▶ **Records supplied**
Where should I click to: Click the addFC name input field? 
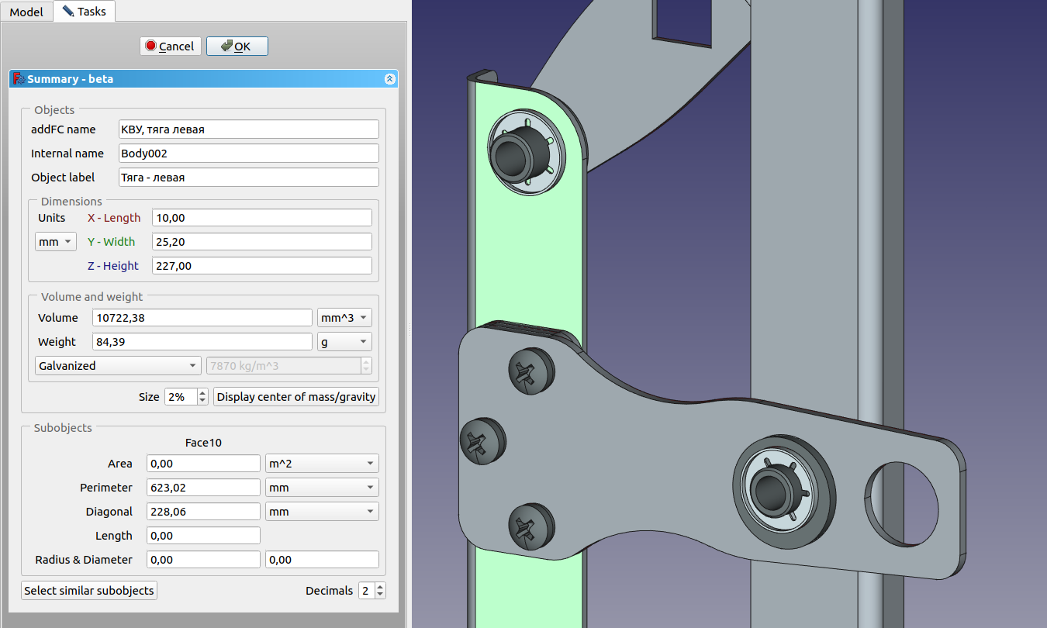click(x=248, y=129)
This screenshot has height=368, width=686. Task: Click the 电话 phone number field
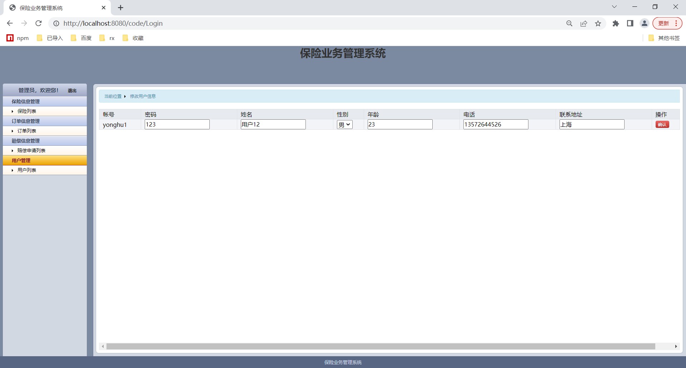coord(496,124)

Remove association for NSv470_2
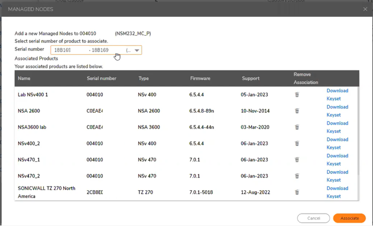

▶ **Exercise prompt**
Copy each entry exactly as written, and drop the pictures from the copy.

▶ **Finished exercise**
Where should I click to: Click the addFC name input field? 
click(x=248, y=129)
This screenshot has height=368, width=686. Task: Click the 电话 phone number field
coord(496,124)

Remove association for NSv470_2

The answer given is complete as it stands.